» Stated exercise: Turn the part of the listing that runs from its first line through the line containing "coordinates (482, 125)." into a numbered list, leaving out any blank lines.

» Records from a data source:

►

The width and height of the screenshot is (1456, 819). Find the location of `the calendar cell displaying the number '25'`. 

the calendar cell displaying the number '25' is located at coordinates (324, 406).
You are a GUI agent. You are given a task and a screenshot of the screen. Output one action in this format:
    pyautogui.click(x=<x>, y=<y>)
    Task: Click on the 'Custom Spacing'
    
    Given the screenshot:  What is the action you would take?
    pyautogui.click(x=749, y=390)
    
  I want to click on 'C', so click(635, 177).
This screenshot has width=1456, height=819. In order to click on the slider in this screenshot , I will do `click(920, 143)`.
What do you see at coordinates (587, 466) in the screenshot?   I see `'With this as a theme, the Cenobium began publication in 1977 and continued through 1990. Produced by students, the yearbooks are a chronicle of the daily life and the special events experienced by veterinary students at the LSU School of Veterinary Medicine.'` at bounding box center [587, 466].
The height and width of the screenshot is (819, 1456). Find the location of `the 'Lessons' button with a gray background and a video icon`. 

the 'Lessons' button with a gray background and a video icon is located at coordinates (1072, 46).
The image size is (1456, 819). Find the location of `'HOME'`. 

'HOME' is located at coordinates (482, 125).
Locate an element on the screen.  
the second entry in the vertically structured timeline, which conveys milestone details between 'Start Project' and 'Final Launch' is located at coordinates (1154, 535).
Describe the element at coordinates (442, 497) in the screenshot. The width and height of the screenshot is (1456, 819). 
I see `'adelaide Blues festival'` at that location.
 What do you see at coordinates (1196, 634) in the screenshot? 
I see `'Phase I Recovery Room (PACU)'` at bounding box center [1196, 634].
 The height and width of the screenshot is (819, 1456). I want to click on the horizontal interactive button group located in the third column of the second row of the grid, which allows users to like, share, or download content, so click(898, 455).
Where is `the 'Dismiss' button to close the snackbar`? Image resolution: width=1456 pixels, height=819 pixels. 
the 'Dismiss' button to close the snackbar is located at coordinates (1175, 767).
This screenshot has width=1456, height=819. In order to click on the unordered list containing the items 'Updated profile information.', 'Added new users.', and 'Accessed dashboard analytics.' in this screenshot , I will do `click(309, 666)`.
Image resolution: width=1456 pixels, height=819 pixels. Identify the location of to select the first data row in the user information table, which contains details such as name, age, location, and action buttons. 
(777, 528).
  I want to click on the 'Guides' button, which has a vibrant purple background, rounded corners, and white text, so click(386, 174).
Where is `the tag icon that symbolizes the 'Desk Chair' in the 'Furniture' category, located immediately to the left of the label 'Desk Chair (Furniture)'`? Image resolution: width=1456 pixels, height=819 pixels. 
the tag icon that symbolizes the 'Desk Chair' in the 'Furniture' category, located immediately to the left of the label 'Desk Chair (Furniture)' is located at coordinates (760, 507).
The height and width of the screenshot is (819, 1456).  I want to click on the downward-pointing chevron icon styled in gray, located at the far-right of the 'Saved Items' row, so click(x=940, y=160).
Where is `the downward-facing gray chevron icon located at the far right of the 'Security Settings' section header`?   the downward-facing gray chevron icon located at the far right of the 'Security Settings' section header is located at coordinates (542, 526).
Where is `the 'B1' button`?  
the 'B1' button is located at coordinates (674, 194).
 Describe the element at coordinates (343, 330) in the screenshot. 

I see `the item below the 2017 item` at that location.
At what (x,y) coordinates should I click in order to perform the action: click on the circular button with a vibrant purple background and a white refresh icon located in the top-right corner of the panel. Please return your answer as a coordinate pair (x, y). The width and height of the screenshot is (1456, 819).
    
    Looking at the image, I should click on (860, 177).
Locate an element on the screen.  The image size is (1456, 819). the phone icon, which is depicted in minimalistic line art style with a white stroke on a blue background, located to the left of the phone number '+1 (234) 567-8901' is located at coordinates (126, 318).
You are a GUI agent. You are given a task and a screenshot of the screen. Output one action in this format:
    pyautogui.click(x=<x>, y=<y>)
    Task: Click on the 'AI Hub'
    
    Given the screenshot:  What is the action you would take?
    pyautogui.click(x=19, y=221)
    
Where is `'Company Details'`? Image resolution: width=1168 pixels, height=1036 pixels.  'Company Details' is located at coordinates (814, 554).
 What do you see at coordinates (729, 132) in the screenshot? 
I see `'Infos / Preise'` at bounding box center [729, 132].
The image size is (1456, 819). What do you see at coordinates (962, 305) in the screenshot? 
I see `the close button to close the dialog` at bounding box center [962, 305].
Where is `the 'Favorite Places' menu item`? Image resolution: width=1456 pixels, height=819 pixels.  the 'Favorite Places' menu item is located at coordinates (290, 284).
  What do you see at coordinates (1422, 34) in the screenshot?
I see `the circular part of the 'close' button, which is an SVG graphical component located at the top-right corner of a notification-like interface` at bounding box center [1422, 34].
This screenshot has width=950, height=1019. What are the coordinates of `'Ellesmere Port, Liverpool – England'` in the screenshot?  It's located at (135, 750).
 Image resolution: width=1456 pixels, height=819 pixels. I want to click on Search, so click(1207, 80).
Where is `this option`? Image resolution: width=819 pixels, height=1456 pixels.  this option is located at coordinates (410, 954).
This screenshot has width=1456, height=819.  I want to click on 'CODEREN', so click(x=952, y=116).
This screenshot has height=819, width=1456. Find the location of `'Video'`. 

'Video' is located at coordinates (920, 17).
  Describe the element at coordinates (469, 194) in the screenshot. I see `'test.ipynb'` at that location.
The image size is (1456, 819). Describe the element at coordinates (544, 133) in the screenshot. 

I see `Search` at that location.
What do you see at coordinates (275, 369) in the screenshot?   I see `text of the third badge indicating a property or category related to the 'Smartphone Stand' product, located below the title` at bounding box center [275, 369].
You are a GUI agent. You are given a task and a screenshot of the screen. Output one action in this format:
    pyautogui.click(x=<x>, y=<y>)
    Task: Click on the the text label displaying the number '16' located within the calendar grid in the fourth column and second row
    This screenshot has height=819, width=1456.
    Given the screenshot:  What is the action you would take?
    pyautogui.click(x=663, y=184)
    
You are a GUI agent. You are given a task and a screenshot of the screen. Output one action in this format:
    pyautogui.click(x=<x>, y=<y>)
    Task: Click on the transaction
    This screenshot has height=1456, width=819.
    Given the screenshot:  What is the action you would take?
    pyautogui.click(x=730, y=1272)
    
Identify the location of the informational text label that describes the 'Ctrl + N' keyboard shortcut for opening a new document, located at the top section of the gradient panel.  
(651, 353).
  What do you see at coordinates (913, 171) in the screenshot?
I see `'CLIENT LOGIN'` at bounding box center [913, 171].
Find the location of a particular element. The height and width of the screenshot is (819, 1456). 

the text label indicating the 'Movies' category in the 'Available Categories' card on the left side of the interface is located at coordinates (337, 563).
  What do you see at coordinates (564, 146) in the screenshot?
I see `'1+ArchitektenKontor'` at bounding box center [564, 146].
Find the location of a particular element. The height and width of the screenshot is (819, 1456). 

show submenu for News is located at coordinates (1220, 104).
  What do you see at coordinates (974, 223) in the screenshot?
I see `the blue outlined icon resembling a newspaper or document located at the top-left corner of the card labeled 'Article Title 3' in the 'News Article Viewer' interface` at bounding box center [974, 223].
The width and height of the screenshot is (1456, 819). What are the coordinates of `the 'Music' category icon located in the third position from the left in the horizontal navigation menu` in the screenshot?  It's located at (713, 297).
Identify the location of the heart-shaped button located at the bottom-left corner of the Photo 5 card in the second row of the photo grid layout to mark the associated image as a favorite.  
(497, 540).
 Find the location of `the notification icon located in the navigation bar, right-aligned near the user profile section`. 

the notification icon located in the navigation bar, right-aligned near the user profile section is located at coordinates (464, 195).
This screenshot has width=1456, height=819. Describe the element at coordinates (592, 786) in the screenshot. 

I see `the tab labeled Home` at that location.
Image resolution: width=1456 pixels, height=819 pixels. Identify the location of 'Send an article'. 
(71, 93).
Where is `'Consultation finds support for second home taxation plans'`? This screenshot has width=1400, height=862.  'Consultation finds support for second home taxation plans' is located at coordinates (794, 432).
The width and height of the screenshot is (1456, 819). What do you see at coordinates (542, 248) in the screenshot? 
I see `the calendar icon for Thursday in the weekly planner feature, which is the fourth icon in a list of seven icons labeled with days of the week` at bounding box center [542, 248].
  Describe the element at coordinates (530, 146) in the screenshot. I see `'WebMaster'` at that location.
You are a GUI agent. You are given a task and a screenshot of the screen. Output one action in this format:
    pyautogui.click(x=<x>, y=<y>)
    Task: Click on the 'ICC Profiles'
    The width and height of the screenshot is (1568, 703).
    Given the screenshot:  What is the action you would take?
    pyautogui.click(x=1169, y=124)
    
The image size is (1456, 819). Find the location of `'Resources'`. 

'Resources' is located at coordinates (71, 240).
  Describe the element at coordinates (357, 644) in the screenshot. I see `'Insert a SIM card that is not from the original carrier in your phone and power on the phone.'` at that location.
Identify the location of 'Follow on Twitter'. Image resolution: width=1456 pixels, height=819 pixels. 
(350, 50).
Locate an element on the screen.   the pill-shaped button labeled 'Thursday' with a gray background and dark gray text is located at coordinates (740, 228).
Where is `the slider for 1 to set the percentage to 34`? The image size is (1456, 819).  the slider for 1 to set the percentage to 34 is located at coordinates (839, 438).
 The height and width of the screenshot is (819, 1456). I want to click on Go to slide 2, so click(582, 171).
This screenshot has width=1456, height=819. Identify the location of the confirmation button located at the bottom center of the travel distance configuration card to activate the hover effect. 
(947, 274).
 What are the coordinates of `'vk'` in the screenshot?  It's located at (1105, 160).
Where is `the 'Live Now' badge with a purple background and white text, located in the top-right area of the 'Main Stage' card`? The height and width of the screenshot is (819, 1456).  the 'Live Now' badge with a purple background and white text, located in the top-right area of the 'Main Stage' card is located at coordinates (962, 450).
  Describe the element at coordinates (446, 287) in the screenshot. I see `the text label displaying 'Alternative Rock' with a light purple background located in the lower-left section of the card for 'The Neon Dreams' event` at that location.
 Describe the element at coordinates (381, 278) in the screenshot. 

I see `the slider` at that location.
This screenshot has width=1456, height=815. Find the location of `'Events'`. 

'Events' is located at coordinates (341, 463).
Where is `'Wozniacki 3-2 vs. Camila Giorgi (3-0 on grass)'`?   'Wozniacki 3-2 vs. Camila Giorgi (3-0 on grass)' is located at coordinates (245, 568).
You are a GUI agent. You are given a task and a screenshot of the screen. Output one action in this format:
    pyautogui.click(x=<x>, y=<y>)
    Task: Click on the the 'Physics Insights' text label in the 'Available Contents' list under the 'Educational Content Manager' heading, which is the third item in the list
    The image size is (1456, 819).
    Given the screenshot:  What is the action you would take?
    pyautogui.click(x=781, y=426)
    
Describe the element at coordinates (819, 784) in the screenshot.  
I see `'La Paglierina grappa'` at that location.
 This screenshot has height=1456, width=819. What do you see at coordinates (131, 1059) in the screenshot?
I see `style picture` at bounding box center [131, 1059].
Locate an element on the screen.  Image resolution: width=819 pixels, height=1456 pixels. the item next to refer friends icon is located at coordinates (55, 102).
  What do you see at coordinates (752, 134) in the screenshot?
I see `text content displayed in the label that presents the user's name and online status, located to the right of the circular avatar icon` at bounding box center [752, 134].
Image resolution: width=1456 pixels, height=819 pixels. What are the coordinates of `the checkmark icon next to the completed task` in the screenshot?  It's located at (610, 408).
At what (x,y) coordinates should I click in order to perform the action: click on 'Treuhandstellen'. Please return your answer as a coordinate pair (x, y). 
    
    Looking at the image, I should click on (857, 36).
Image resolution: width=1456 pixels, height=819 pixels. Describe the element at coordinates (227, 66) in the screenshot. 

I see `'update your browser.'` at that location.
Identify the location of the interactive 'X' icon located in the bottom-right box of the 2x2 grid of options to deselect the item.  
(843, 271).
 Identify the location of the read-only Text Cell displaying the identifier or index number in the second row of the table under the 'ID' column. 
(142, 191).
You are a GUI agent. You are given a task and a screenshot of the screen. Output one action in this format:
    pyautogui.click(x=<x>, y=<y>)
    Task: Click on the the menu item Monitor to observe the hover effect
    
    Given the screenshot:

◄

» Solved exercise:
1. The width and height of the screenshot is (1456, 819). Find the location of `the calendar cell displaying the number '25'`. 
2. the calendar cell displaying the number '25' is located at coordinates (324, 406).
3. You are a GUI agent. You are given a task and a screenshot of the screen. Output one action in this format:
4.     pyautogui.click(x=<x>, y=<y>)
5.     Task: Click on the 'Custom Spacing'
6.     Given the screenshot:  What is the action you would take?
7.     pyautogui.click(x=749, y=390)
8.   I want to click on 'C', so click(635, 177).
9. This screenshot has width=1456, height=819. In order to click on the slider in this screenshot , I will do `click(920, 143)`.
10. What do you see at coordinates (587, 466) in the screenshot?   I see `'With this as a theme, the Cenobium began publication in 1977 and continued through 1990. Produced by students, the yearbooks are a chronicle of the daily life and the special events experienced by veterinary students at the LSU School of Veterinary Medicine.'` at bounding box center [587, 466].
11. The height and width of the screenshot is (819, 1456). Find the location of `the 'Lessons' button with a gray background and a video icon`. 
12. the 'Lessons' button with a gray background and a video icon is located at coordinates (1072, 46).
13. The image size is (1456, 819). Find the location of `'HOME'`. 
14. 'HOME' is located at coordinates (482, 125).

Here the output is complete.